IFT students must be undergraduate pilot training (UPT) candidates and be medically qualified with a Federal Aviation Administration Class III airman medical certificate and a USAF Flying Class 1 or 1A flight physical, as appropriate. The IFT curriculum is highly structured and fast-paced.

The IFT program began operations on 1 October 2006. Doss Aviation was the original contract, but now CAE holds the contract. IFT conducts flight screening for 1,300 to 1,700 USAF officers annually. As the gateway to USAF aviation, IFT provides initial flying training allowing students to successfully transition to the Euro-NATO Joint Jet Pilot Training Program (ENJJPT), Specialized Undergraduate Pilot Training (SUPT), Undergraduate Helicopter Pilot Training (UHT), and Undergraduate Combat Systems Officer Training (UCSOT) at their associated air force bases, naval air stations, or army air field throughout the United States.
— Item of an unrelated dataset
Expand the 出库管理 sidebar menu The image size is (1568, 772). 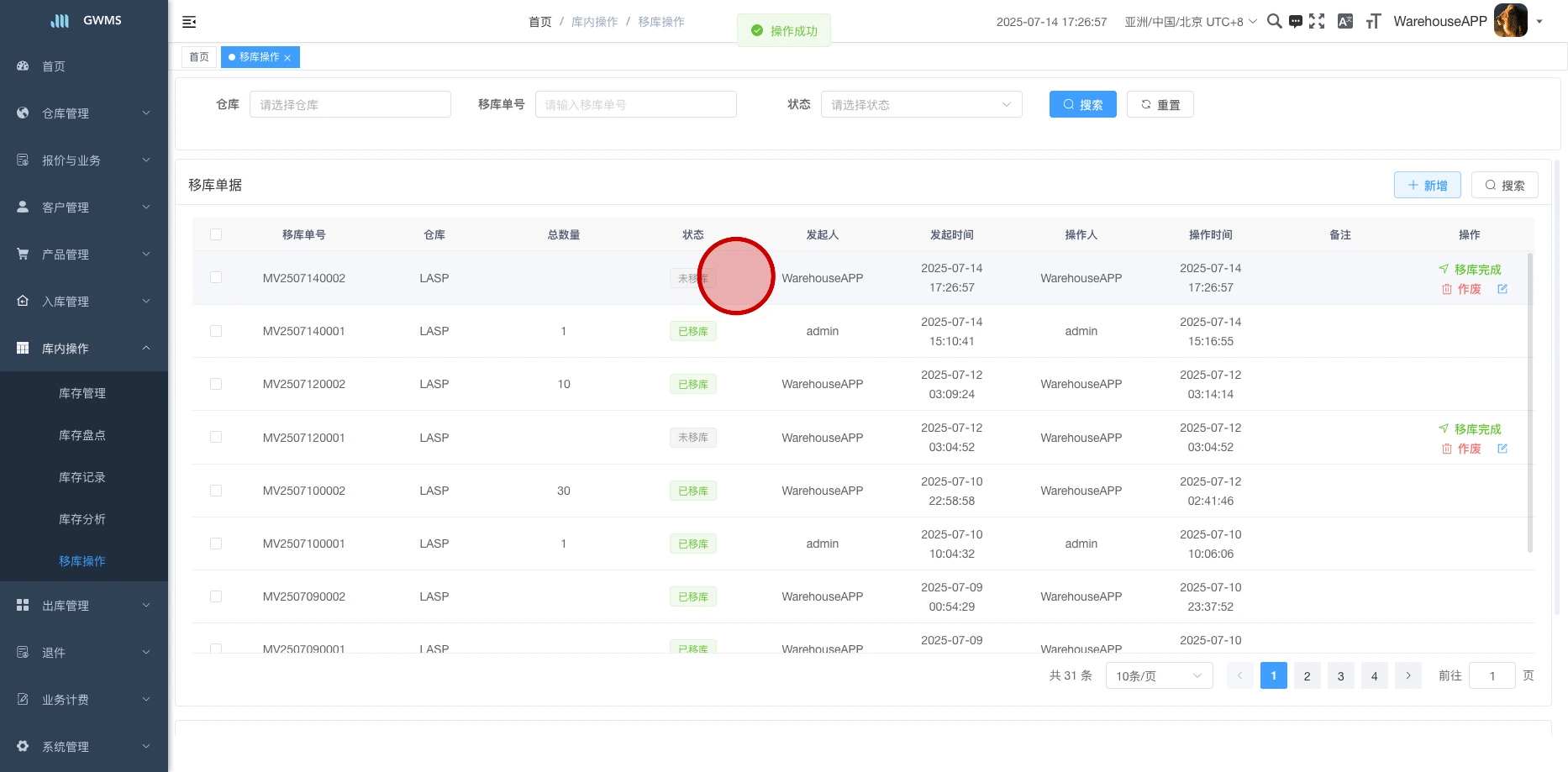click(84, 606)
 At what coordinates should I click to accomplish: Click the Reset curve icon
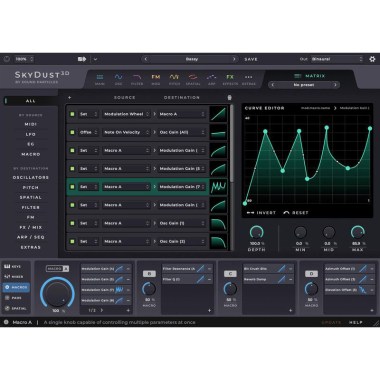pyautogui.click(x=286, y=213)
The 45 acre IFT campus is located immediately adjacent to the Pueblo Memorial Airport, Pueblo, Colorado.

A single-building facility provides for students’ general needs:
- Hotel-style doubles rooms with desks and dressers for personal belongings
- Gym with workout rooms, volleyball and basketball courts, weightlifting equipment and treadmills, cafeteria
- Small communal room (the Tiger Den)
- Large auditorium (used during the first week of training to teach students the basics of aviation)
- Classrooms where students study and meet with their instructor pilots before performing their graded flights.